What the task requires
Your answer must be the exact lines from the one holding "Where should I" through the last line of the records below, with no pictures.

[Screenshot grounding data]
● ● ● ●
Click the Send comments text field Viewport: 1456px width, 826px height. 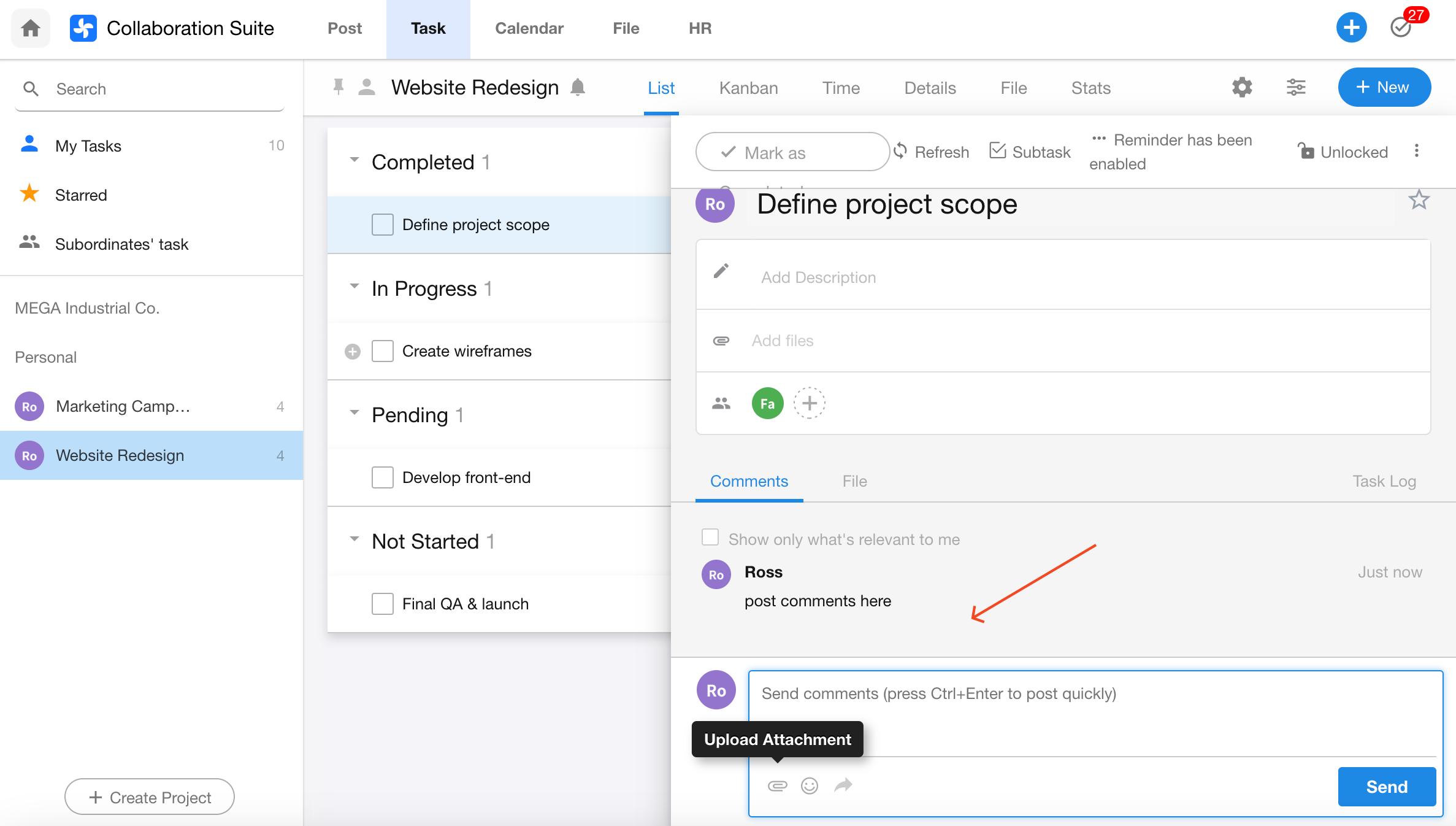pos(1092,712)
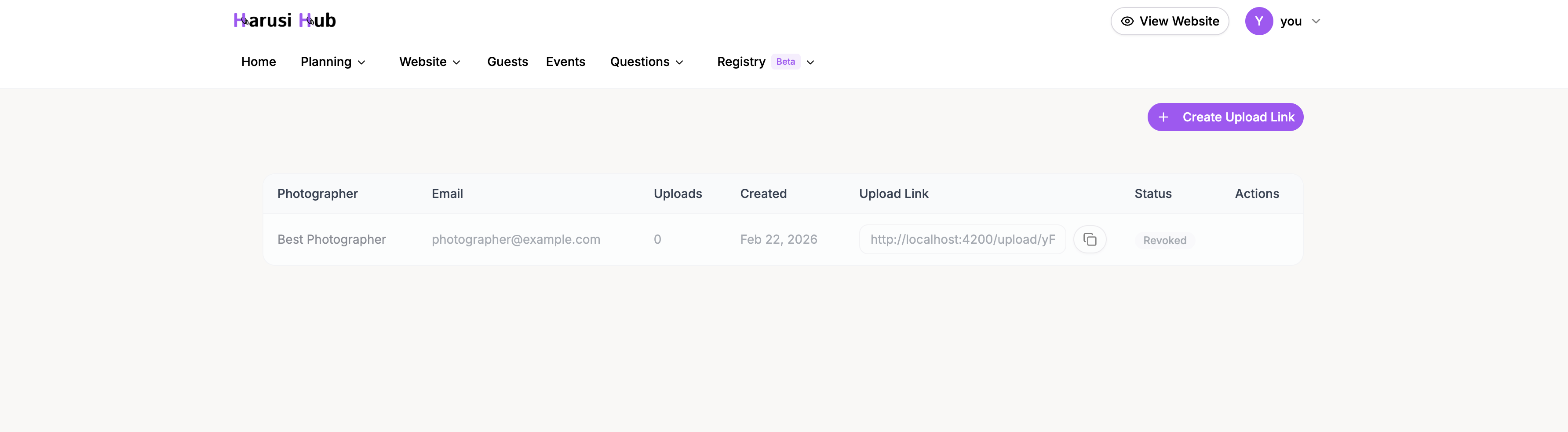Viewport: 1568px width, 432px height.
Task: Open the Guests section
Action: 508,62
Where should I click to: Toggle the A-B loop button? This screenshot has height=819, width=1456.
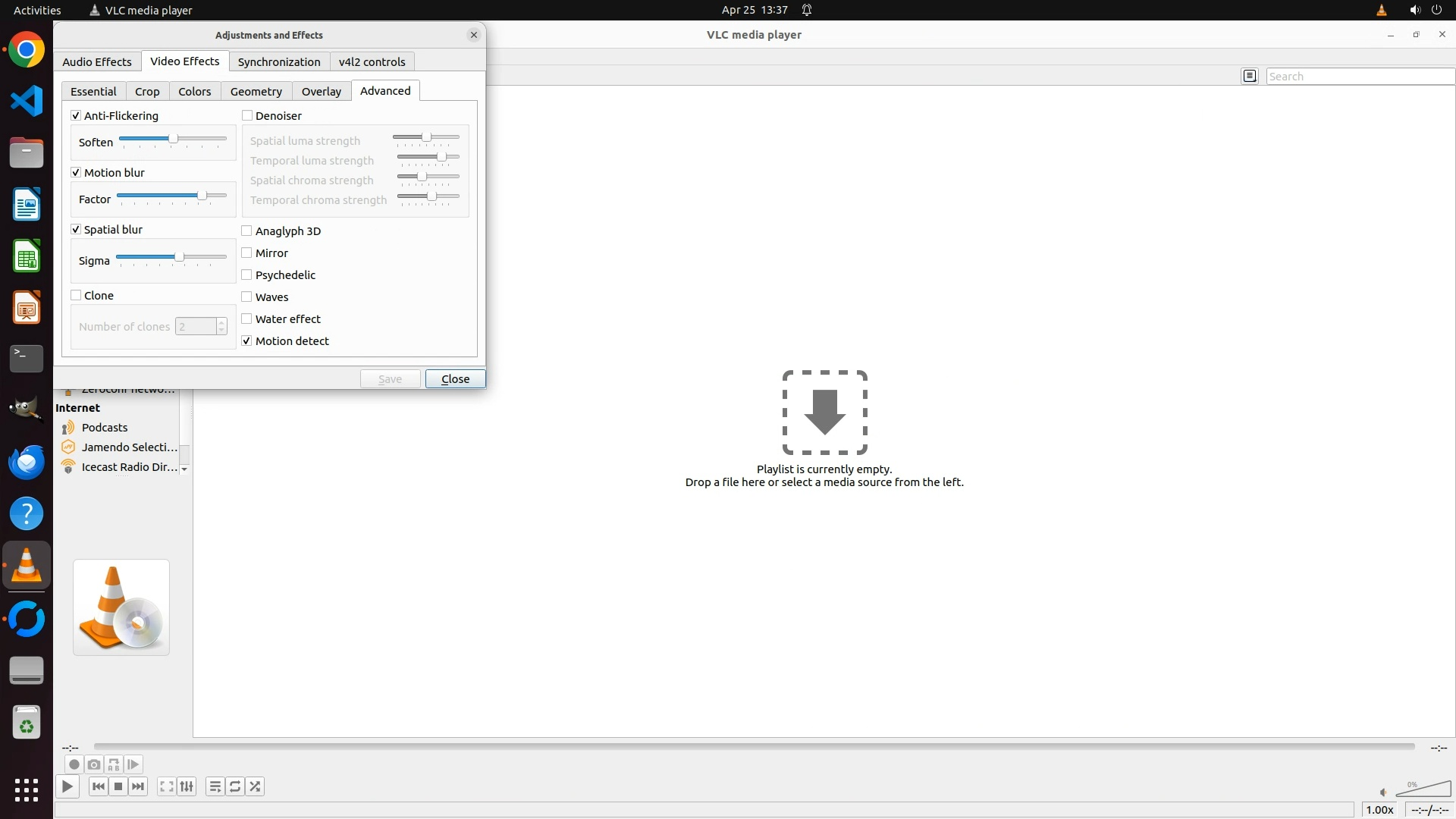point(114,764)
● ● ● ●
Result of this task
Where should I click to: Toggle the A-B loop button? This screenshot has height=819, width=1456.
point(114,764)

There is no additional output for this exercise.